Charlie Hebdo: la partecipazione di fumettisti e vignettisti africani

 

Dopo l’assalto terroristico al giornale satirico francese Charlie Hebdo, diversi artisti africani hanno voluto ricordare i loro colleghi scomparsi con disegni, fotografie e messaggi di solidarietà.

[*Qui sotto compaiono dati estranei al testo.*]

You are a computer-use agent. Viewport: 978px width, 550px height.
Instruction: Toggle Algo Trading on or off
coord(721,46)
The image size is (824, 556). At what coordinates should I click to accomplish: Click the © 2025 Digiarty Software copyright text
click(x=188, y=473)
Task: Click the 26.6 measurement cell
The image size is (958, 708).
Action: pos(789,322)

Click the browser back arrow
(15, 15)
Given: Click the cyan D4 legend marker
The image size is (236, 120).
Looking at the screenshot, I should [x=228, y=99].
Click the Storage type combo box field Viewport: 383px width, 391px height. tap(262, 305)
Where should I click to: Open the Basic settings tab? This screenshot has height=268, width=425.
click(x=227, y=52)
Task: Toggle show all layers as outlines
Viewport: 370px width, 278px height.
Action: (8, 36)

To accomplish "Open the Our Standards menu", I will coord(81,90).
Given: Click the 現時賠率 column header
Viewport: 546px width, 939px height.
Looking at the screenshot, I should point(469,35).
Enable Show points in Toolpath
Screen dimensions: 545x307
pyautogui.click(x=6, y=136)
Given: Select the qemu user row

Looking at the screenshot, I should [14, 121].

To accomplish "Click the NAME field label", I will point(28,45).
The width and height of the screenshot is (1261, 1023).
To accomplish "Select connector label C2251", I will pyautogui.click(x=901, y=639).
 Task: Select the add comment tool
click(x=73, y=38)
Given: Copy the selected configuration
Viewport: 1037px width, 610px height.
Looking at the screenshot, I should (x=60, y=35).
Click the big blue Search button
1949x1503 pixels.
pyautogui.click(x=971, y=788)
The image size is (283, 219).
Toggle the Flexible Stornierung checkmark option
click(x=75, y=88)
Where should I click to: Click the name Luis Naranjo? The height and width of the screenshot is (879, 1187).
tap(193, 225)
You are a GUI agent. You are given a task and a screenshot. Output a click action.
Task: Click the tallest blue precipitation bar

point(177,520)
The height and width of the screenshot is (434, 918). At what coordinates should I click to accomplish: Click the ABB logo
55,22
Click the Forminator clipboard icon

Abbiamo voluto raccogliere alcune delle loro testimonianze:

  • Il disegnatore gabonese Pahé racconta il suo incontro con Tignous e  Cabu e dedica loro il disegno di due poliziotti che gli ha causato due giorni di prigione in Gabon.
  • Anche Pov dal Madagascar ha voluto dare un segnale su Facebook.
  • Tembo Kash, tra gli autori più riconosciuti della Repubblica democratica del Congo, ha immaginato un supereroe indignato per la morte di altri “freedom fighters”.
  • Geniale e delicata vignetta di Hallain Paluku, congolese, autore nel 2008 di “Bana boul”, primo disegno animato in lingala. Paluku pubblica la foto di un incontro con Tignous in Camerun.
  • Il nigeriano Tayo Fatunla, autore riconosciuto in Inghilterra, ha ricordato così i suoi colleghi.
  • Farahaingo da Antananarivo (Madagascar) dedica questa vignetta ai fumettisiti scomparsi.
  • Il Centre Africain de la Caricature insieme al Festival “KARIKA’FÊTE” (Fête internationale de la caricature et de l’humour dessiné) e alla filiale congolese di Cartoonists Rights Network Internationale, ha lanciato un’iniziativa in solidarietà di Charlie Hebdo chiedendo contributi da fumettisti di tutto il mondo per organizzare un’esposizione itinerante.